Here is what I would like:

Regarding Sloan: If he is to be the new CEO, I’d like to see him penalized more severely in compensation than the other members of senior management. And, I’d like to hear him make a complete statement in full honesty, explaining why he didn’t take action in his role as COO and why he should be trusted to fix the problem. I’d like to hear that. It needs to be convincing.

Regarding the 5,300 fired. I’d like Wells Fargo to offer a meaningful rehabilitation program to all but those who went beyond the pale–on the premise that management was responsible for pressures that drew these employees into inappropriate action, and for whom the dismissal severely damaged their reputations, careers, and lives. Rehabilitate them. Dismiss those above them who knew and provided the pressure.

Regarding the Board: The Board has to accept responsibility too. I think there should be significant departure from the Board, perhaps especially those who have been on for the longest time, and a number of new independent directors should be elected, with an eye to corporate social responsibility focus and experience.

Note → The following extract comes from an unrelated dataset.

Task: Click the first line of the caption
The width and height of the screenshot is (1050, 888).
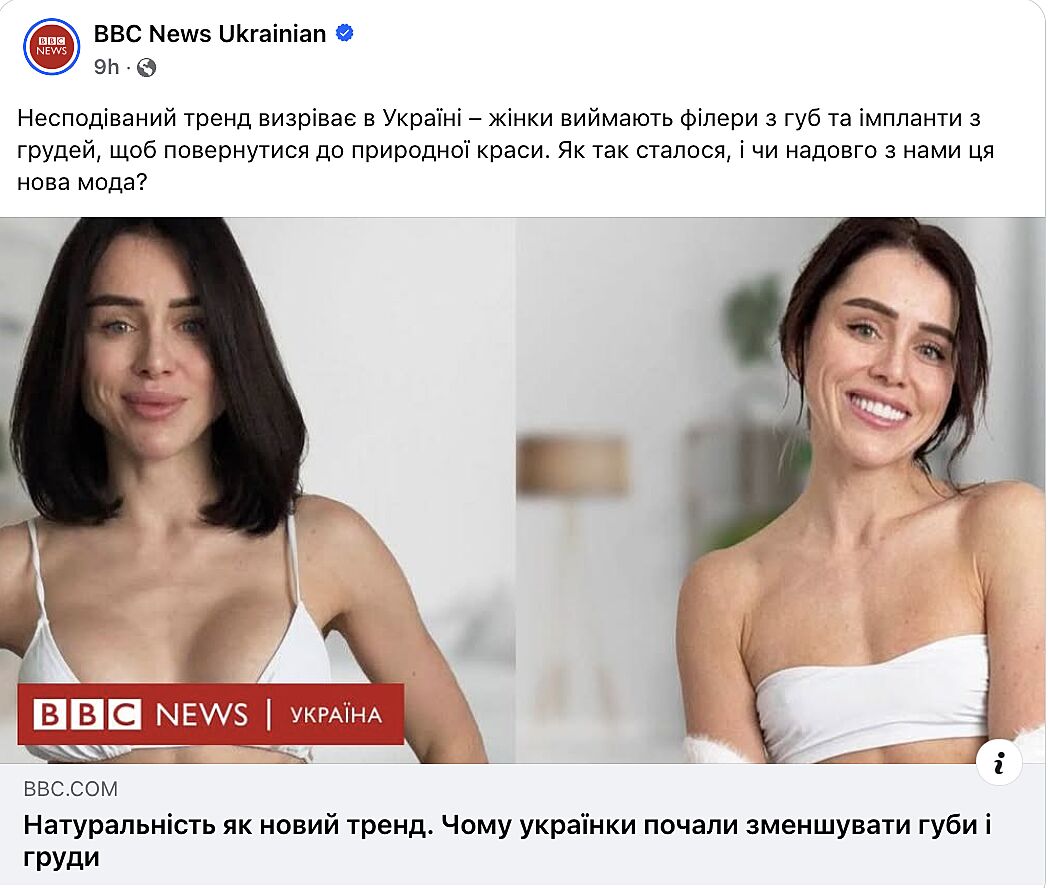Action: point(499,119)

Finally:  According to Glass Door, the multiple of CEO compensation to median employee compensation in large US companies has risen from about 20 times in 1965 to 200 times now, and often as high as 300 times. The Huffington Post reports that John Stumpf earned 473 times the salary of the median Wells Fargo employee. Average pay for retail bankers there is about $33,000. I’d like to suggest Wells Fargo lead the next era of corporate responsibility by establishing a new limit, and move to it immediately in 2017. I don’t know what that should be, but it’s not 473 times.  If median pay at Wells Fargo was $65,000 how about 100 times that as maximum for the CEO, “all in” (included stock benefits)? Does anyone think Wells would be unable to find a CEO to work and do a good job for $6.5 million? And his immediate subordinates for perhaps $5 million? I understand some candidates would take other jobs for more money, but I believe there’d be plenty of good people who would do great work for this pay–and I think those are the type of people who would not be compromising ethics and social responsibility.